Prematurity is the main cause of perinatal mortality and morbidity, and preterm birth is often associated with intrauterine inflammation. Surfactant protein D (SP-D) functions in lung homeostasis and has multiple roles in innate immunity. It is present in amniotic fluid and in gestational tissues. We propose that SP-D may regulate intrauterine inflammatory responses related to preterm labor. Our aim was to investigate the role of SP-D in lipopolysaccharide-induced preterm birth in mice that overexpress rat SP-D (rSP-D) under the human SP-C promoter. SP-D protein in amniotic fluid and in gestational tissues was detected by western analysis. TNF-α, IL-10, and IL-6 concentrations in serum and amniotic fluid and mRNA levels in gestational tissues were quantified using cytometric bead array and ribonuclease protection assay, respectively.
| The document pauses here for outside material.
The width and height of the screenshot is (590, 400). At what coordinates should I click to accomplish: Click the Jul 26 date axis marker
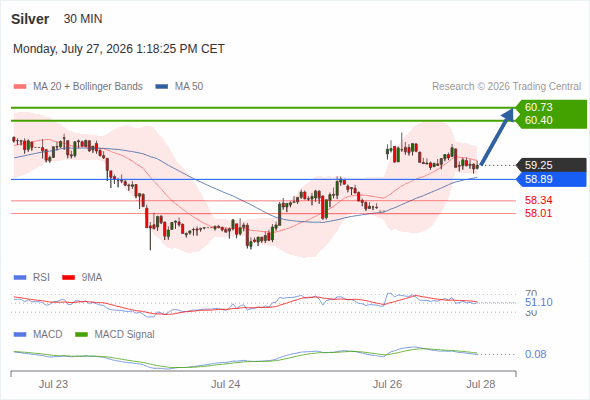[387, 384]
Increased levels of SP-D protein were detected in the amniotic fluid and gestational tissues of rSP-D mice. Lipopolysaccharide given at 17 days post-coitum to rSP-D dams led to preterm birth of live-born offspring within 18 h. Preterm birth of live-born pups was induced with a lower dose of lipopolysaccharide compared to wild-type mice. In rSP-D mice, the lipopolysaccharide-induced levels of TNF-α and IL-10 in amniotic fluid and fetal serum and the expression of IL-10 in placenta and fetal membranes were significantly different from wild-type mice. We conclude that SP-D in fetal and gestational tissues modulates the levels of intrauterine inflammatory mediators involved in preterm birth and may contribute to inflammatory processes related to spontaneous preterm labor.